EXERCISE REQUIREMENTS
Return all entries word for word, but drop any images.

━━━━━ DATASET RECORDS

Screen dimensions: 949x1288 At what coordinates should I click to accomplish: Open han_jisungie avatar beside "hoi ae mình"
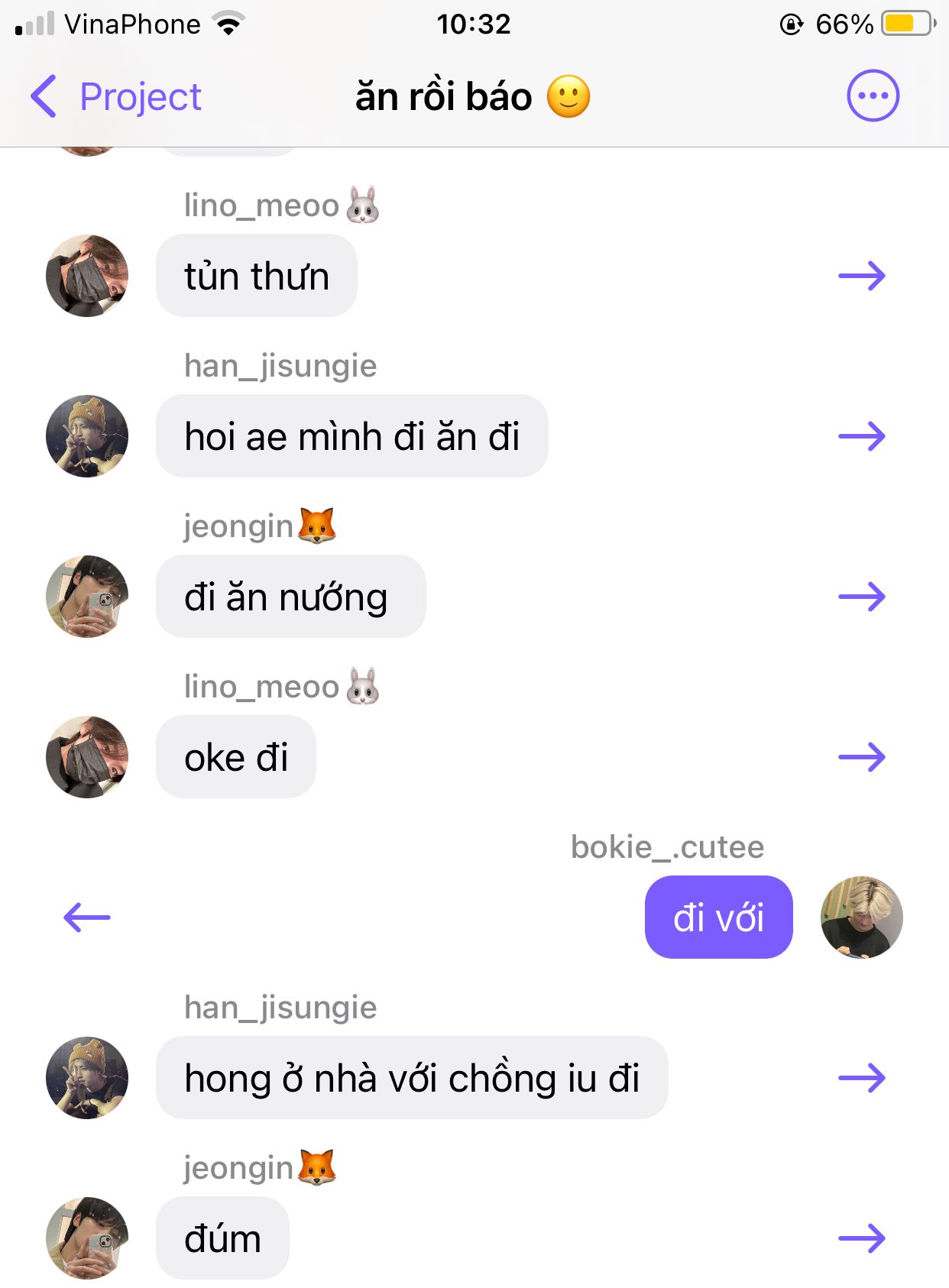pyautogui.click(x=87, y=436)
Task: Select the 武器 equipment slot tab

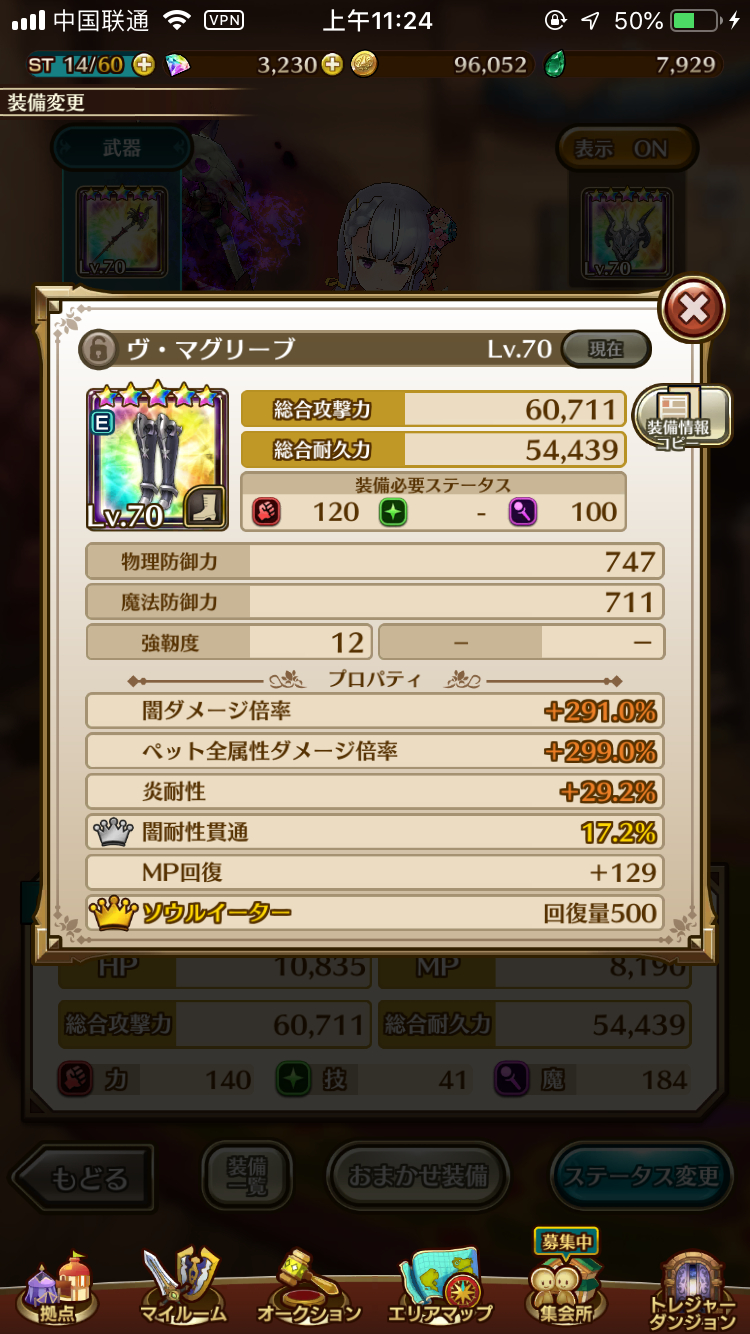Action: [122, 148]
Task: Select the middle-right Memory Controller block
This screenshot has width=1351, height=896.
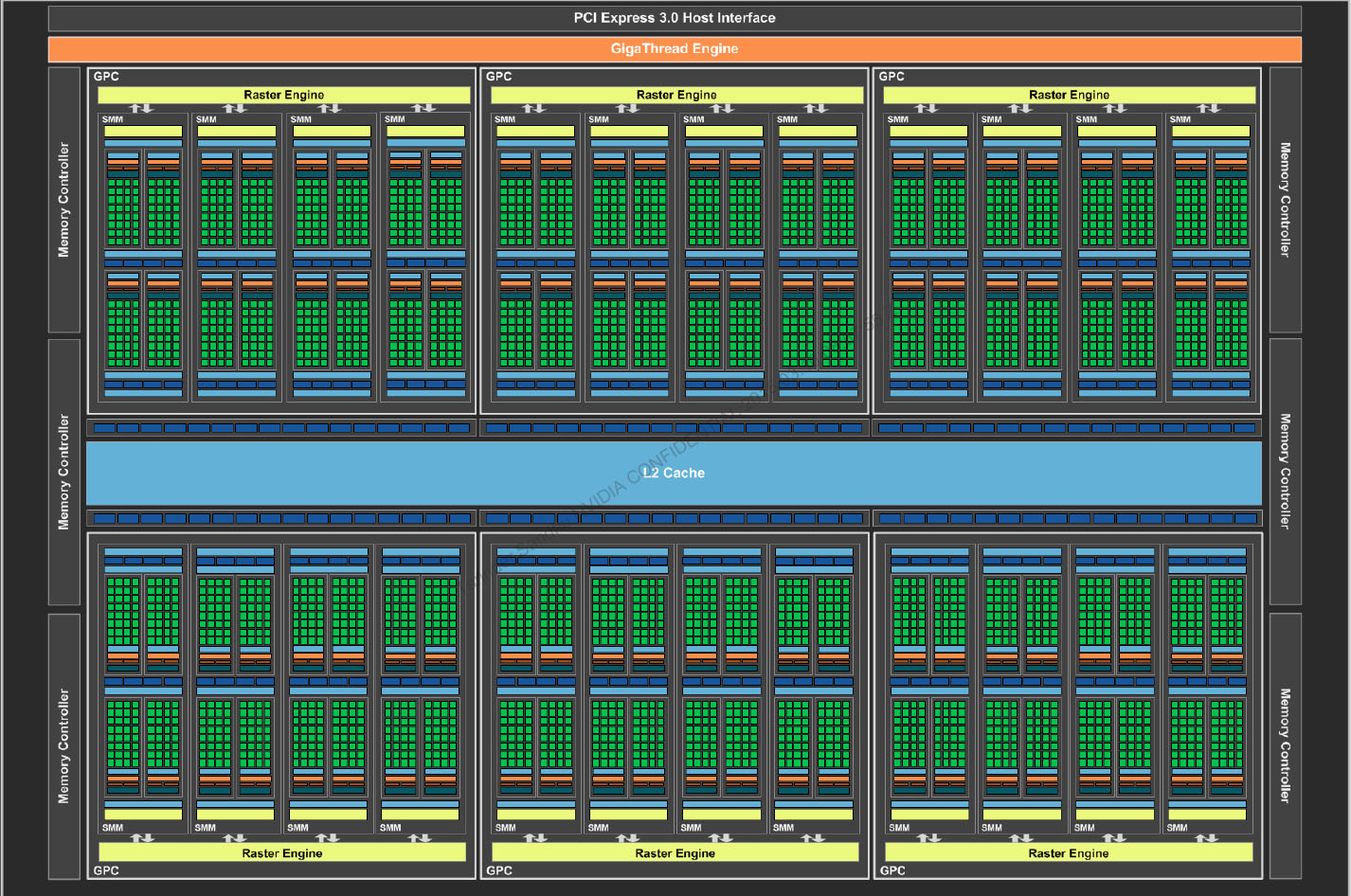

━━━━━━━━━━

SOLVED PROBLEM
Screen dimensions: 949x1288 At what coordinates should I click to accomplish: Open han_jisungie avatar beside "hoi ae mình"
pyautogui.click(x=87, y=436)
Task: Select the 武器 equipment slot tab

Action: [122, 148]
Task: Select the middle-right Memory Controller block
This screenshot has width=1351, height=896.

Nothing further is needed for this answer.